Air quality prediction tool, which uses AI and machine learning

Air pollution is one of major environmental issues in Poland that has direct impact on human health causing premature deaths due to cancer and other respiratory diseases. Unfortunately, Poland remains among the most air-polluted countries in Europe, exceeding the WHO norms of PM10 and PM2.5 particulate pollution especially during the winter months. Having that in mind, we decided to create a tool that would enable people to see air pollution forecast for the next days and raise the awareness of the problem.



Picture: cities with most polluted air as of March 10, 2021. You can see that among top 15 cities, 3 are polish cities (source)

Explaining the magic behind the report

Data collection

Data was obtained from stations measuring the level of air pollution in Warsaw and Krakow, the two largest cities in Poland that have been struggling with the issue of smog for many years. Flat CSV datasets were downloaded from polish environmental inspectorate and then transferred to Azure Data Lake. To make prediction model accurate, able to learn by itself, and find the most relevant variables based on which we can predict the level of harmful particles in the air, more weather data had to be added to our database. Historical weather data was obtained from polish Institute of Meteorology and Water Management. The challenge was in choosing the right data from the smog stations in Warsaw and Cracow, as many of them were located on less relevant regions such as forests and green areas. After inspecting the data, the number of applicable air pollution stations was limited to 3 in Warsaw and 6 in Cracow. The primary explained variables (endogenous variables) were the level of presence in the air of the following molecules: NO2, O3, SO3, CO, and PM10 and PM2.5. Due to limitations in data availability, we focused on PM10 and PM2.5. PM values ​​inform us of air pollution with particles with a diameter of 10 microns or less, and 2.5 microns or less, respectively. The explanatory variables (exogenous variables) in our model, were weather indicators, which include maximum and minimum average temperature, daily precipitation, average wind speed, level of cloudiness, atmospheric pressure, and air humidity. All these variables were considered as daily indicators. We used this dataset to predict the level of PM10 and PM2.5 air pollution.

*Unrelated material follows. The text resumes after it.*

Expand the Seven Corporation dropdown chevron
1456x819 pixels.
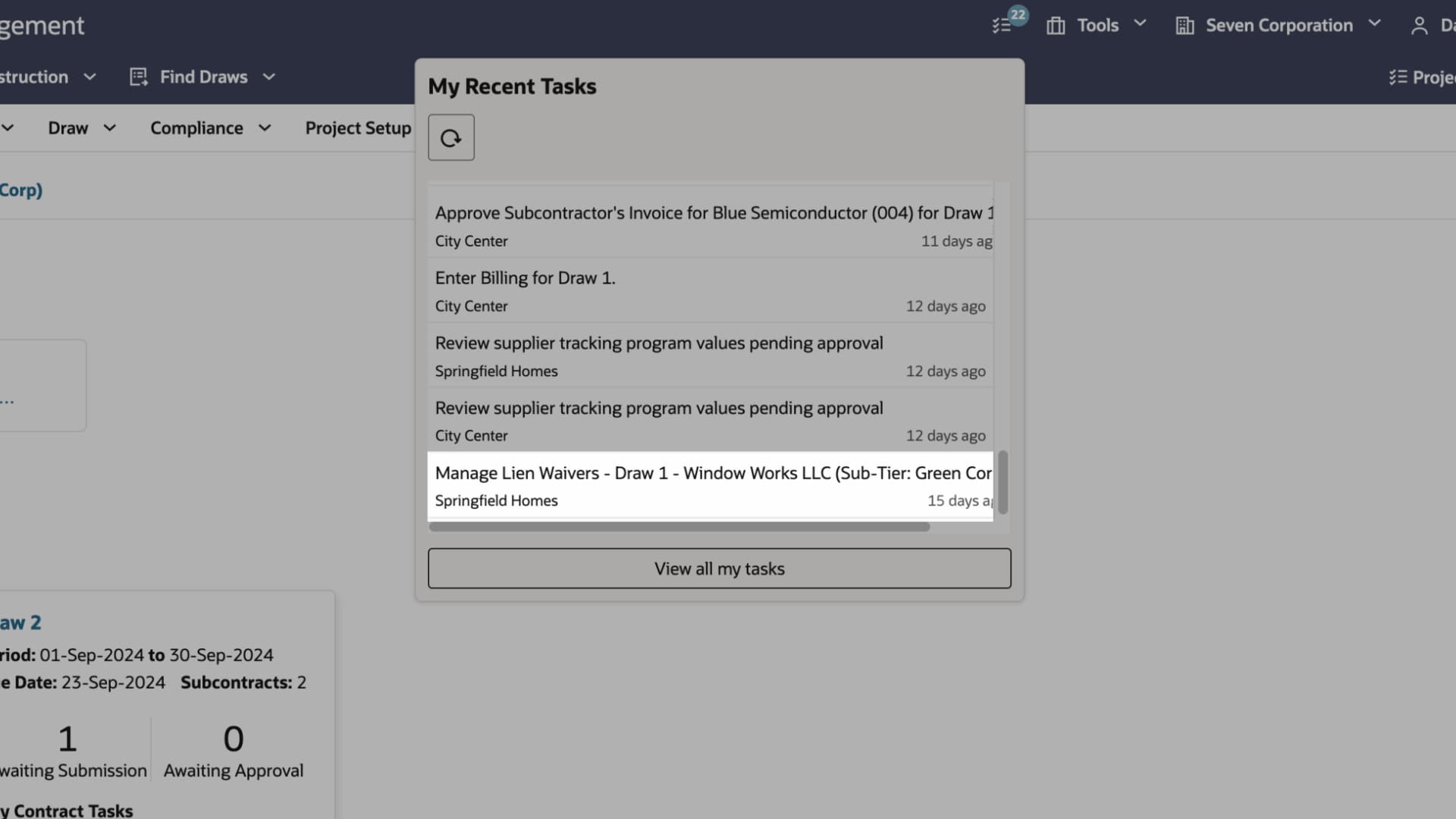pyautogui.click(x=1374, y=24)
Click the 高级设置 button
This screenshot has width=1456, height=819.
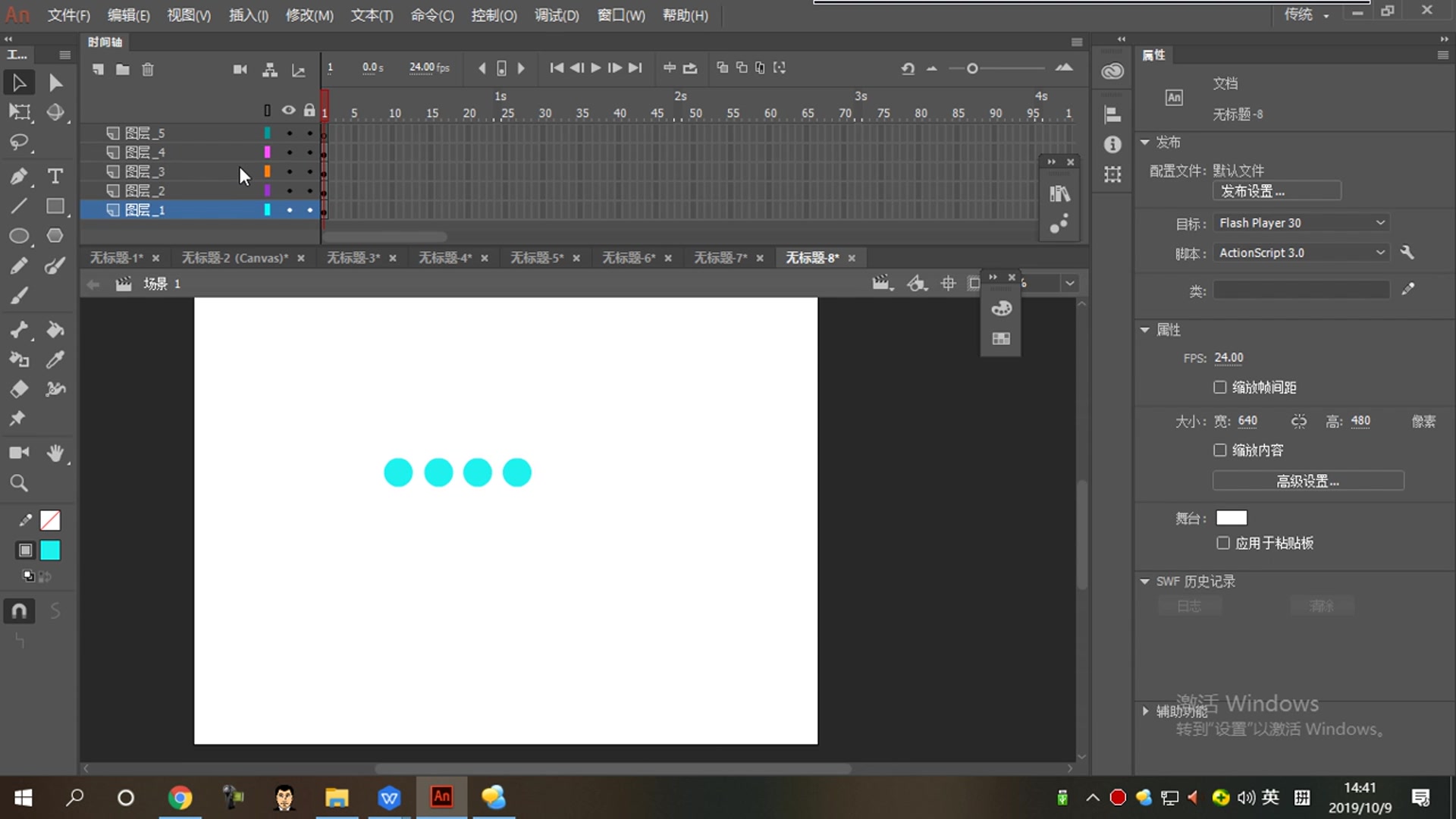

Data processing and finding the right prediction model

To give our model machine learning capabilities, we used weather and air pollution data. Based on the correlation analysis, we concluded that there is a statistical relationship between the number of harmful PM10 and PM2.5 particles and atmospheric factors such as temperature, wind speed or air humidity. It can be concluded that the higher the temperature and the higher the wind speed, the less often residents deal with harmful particles in the air.

Based on selected variables, we have decided to build predictive models. Among considered algorithms were: Multilayer Perceptron, Support Vector Machines, Gradient Boosted Trees and Deep Neural Network Regressor. After analysing average prediction errors, we found that the Gradient Boosted Trees was the most appropriate model for the PM10 and PM2.5 prediction.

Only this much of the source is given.